> _TRY IT_:
Below are records; reproduce exactly the lines from the one that has "Instruction: Click the Recapture button" through the one that has "Image resolution: width=932", ends included, and nothing more.

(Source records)
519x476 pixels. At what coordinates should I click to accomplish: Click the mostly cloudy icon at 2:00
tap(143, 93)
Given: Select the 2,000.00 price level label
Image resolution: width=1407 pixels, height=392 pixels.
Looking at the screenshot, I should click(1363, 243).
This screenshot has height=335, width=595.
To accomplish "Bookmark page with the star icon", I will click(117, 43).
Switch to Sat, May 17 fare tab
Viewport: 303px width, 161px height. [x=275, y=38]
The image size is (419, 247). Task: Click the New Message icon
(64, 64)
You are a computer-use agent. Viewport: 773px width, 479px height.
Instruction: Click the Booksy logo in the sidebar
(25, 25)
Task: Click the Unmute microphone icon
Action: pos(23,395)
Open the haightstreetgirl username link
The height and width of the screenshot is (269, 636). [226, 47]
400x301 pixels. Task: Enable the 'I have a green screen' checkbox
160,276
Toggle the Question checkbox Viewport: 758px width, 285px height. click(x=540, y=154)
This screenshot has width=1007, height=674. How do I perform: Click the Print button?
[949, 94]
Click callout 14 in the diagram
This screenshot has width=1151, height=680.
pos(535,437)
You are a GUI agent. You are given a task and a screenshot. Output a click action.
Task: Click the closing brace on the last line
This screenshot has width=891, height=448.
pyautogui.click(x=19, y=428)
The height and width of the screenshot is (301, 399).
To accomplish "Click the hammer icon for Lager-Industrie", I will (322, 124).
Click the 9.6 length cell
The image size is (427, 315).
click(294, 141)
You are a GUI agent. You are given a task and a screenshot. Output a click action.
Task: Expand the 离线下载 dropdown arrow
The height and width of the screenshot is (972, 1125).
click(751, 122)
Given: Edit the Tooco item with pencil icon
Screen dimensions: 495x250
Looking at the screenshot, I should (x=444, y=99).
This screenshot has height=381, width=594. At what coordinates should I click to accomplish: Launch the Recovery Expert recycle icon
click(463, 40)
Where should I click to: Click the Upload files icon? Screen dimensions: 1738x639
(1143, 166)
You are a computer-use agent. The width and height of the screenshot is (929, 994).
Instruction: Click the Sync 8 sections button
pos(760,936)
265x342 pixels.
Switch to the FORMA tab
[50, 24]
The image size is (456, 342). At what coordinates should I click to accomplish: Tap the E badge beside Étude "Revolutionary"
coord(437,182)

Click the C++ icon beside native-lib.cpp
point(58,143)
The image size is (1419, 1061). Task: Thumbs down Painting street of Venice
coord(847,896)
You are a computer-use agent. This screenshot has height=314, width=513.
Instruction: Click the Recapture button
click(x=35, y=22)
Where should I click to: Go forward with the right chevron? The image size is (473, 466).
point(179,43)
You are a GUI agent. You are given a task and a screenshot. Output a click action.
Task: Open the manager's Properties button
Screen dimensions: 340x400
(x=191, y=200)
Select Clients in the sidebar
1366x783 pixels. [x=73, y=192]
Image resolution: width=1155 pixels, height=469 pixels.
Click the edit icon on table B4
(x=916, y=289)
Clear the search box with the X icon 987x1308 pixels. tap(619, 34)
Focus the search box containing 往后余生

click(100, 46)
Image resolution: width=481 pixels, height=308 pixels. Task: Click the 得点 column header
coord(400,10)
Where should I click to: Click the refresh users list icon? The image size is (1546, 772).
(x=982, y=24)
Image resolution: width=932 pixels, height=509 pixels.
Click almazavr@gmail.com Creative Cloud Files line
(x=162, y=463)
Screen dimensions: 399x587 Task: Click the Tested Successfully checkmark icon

> _SOLVED EXERCISE_:
Instruction: Click the Recapture button
click(x=35, y=22)
Where should I click to: Go forward with the right chevron? The image size is (473, 466).
point(179,43)
You are a GUI agent. You are given a task and a screenshot. Output a click action.
Task: Open the manager's Properties button
Screen dimensions: 340x400
(x=191, y=200)
Select Clients in the sidebar
1366x783 pixels. [x=73, y=192]
Image resolution: width=1155 pixels, height=469 pixels.
Click the edit icon on table B4
(x=916, y=289)
Clear the search box with the X icon 987x1308 pixels. tap(619, 34)
Focus the search box containing 往后余生

click(100, 46)
Image resolution: width=481 pixels, height=308 pixels. Task: Click the 得点 column header
coord(400,10)
Where should I click to: Click the refresh users list icon? The image size is (1546, 772).
(x=982, y=24)
Image resolution: width=932 pixels, height=509 pixels.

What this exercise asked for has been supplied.